=== EXERCISE BRIEF ===
Copy only what lies from the line containing "The width and" through the line containing "the JA / ¥ JPY" in the entries below, keeping both end lines exact and dropping every picture.

*** ENTRIES PROVIDED Section Begins ***

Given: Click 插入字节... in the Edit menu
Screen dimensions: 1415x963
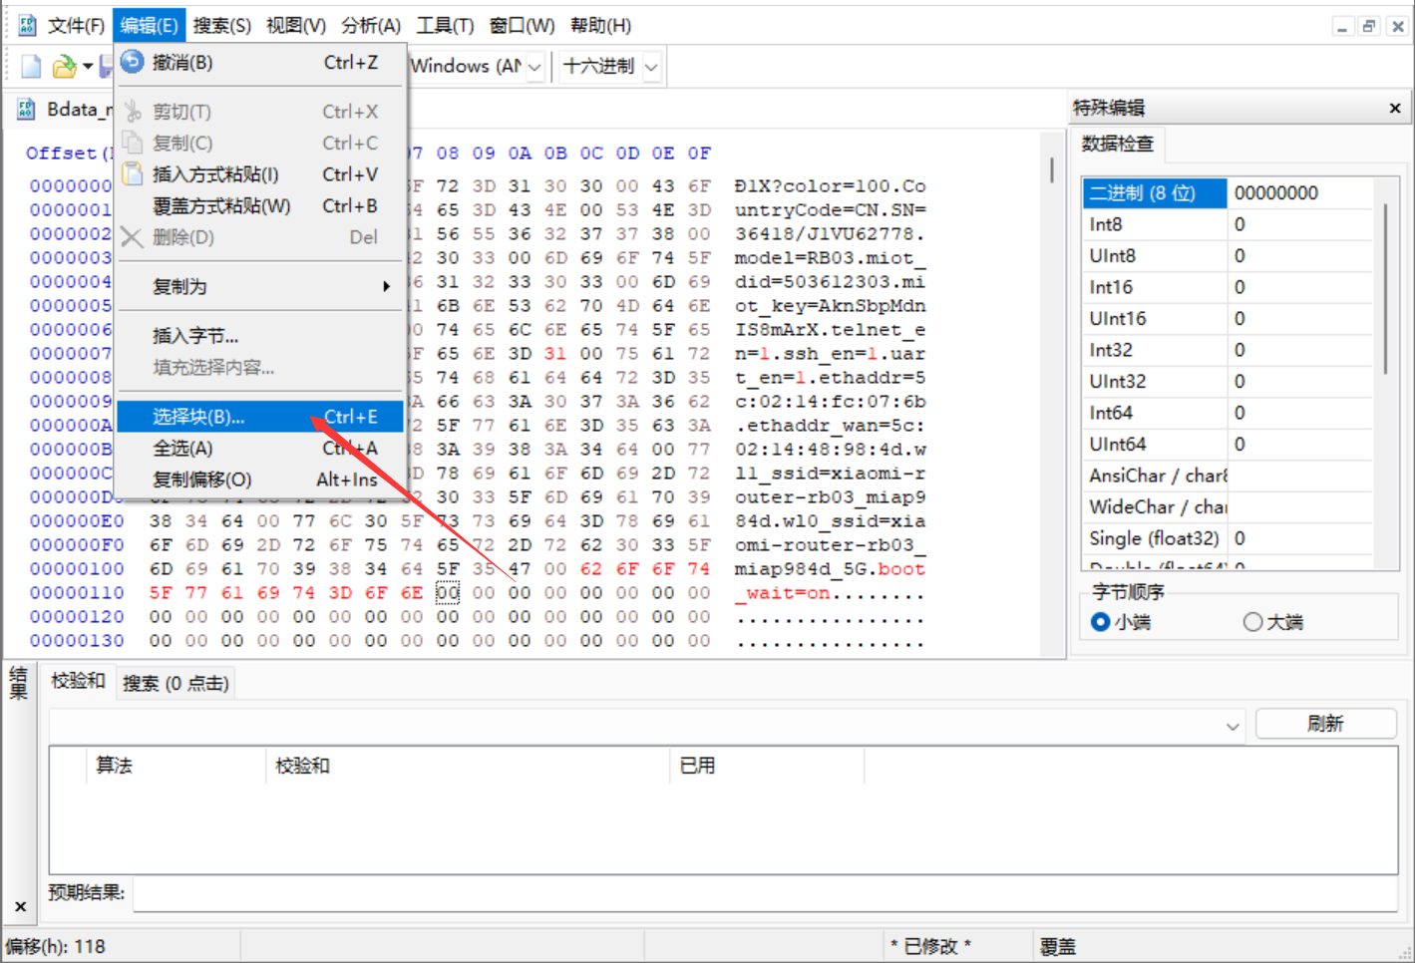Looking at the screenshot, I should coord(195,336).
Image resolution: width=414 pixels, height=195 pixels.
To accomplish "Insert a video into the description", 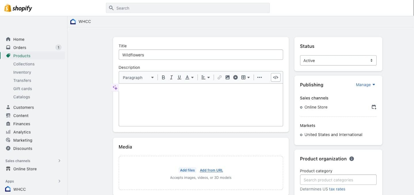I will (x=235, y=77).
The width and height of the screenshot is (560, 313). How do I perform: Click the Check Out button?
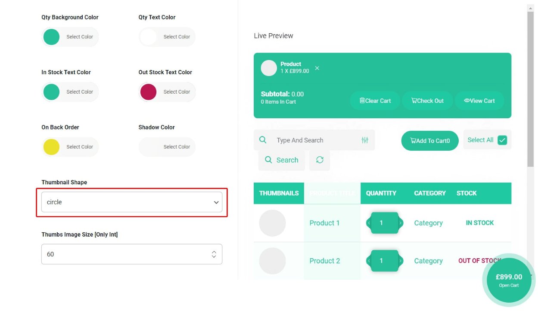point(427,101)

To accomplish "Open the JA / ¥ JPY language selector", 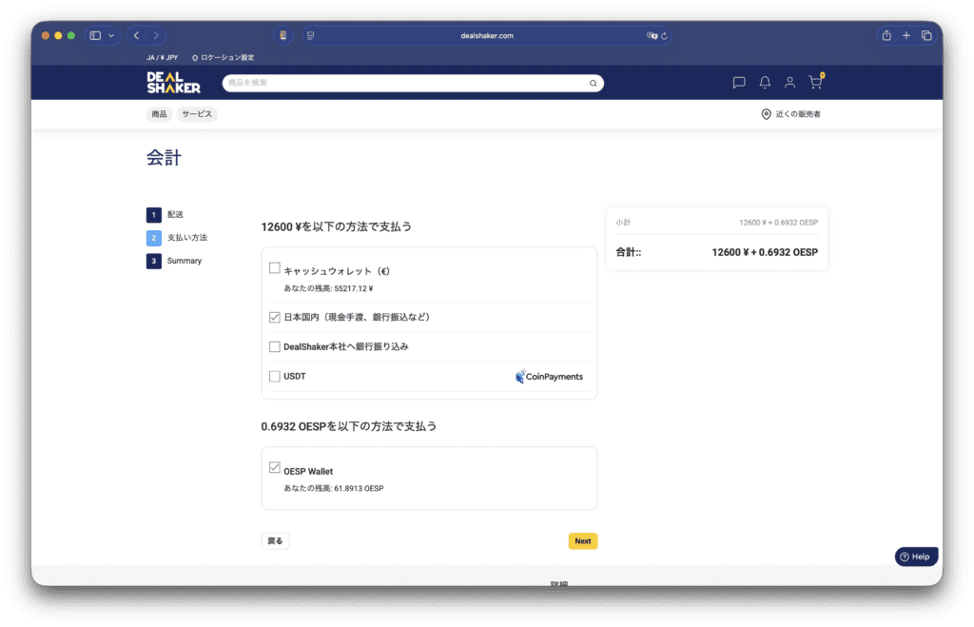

*** ENTRIES PROVIDED Section Ends ***
*** ENTRIES PROVIDED Section Begins ***

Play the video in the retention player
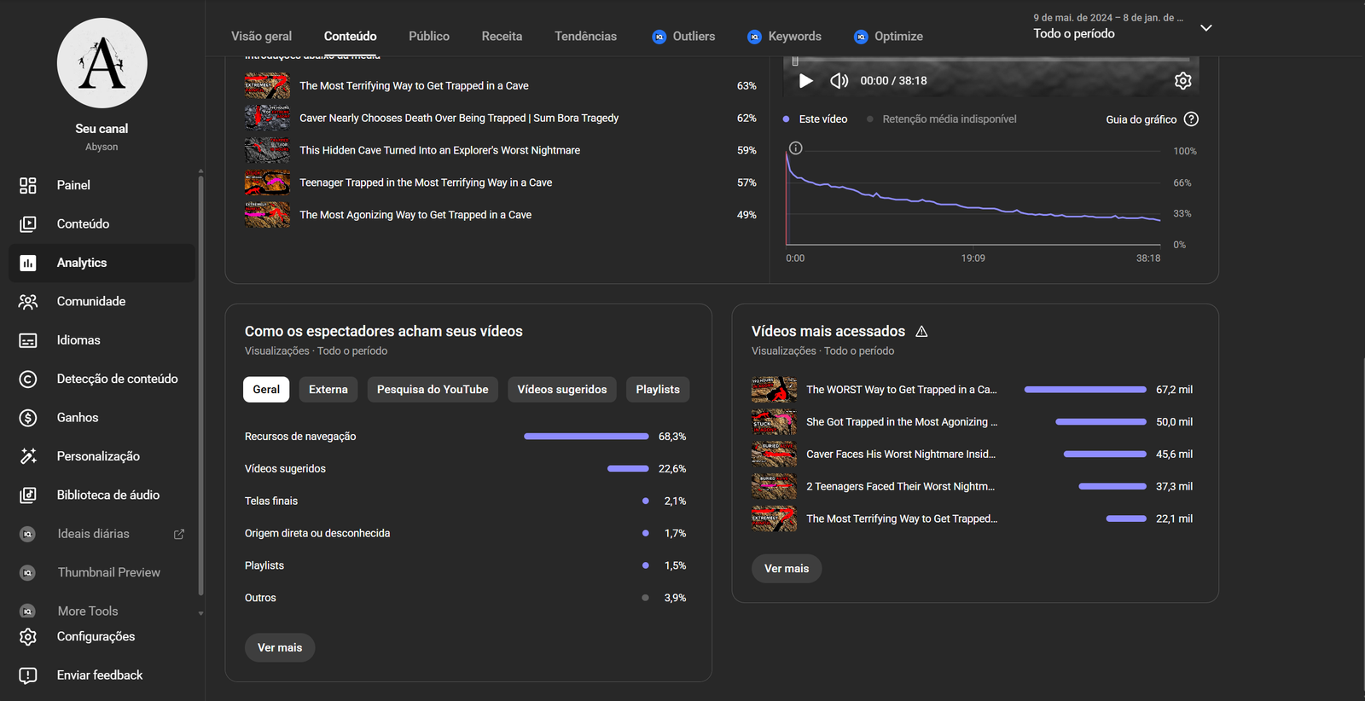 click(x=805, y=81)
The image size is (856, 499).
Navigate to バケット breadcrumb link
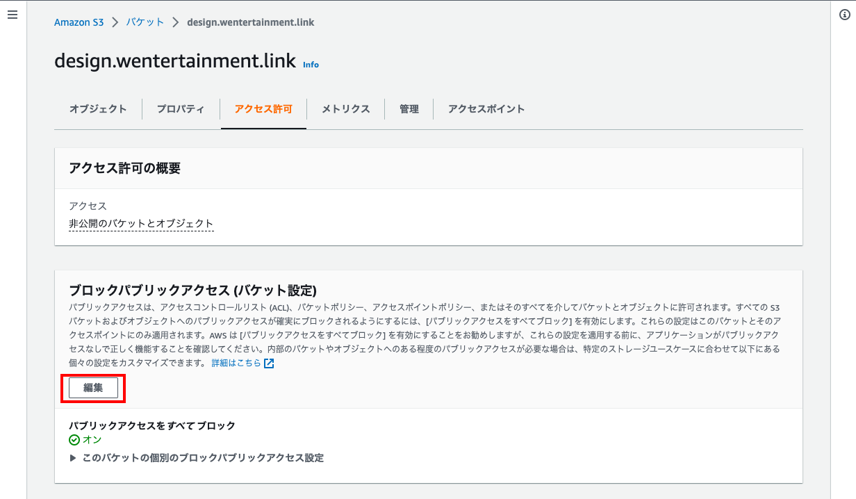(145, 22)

*** ENTRIES PROVIDED Section Ends ***

=== ANSWER FOR THIS EXERCISE ===
The width and height of the screenshot is (560, 313). How do I perform: Click the Check Out button?
point(427,101)

To accomplish "Open the JA / ¥ JPY language selector", 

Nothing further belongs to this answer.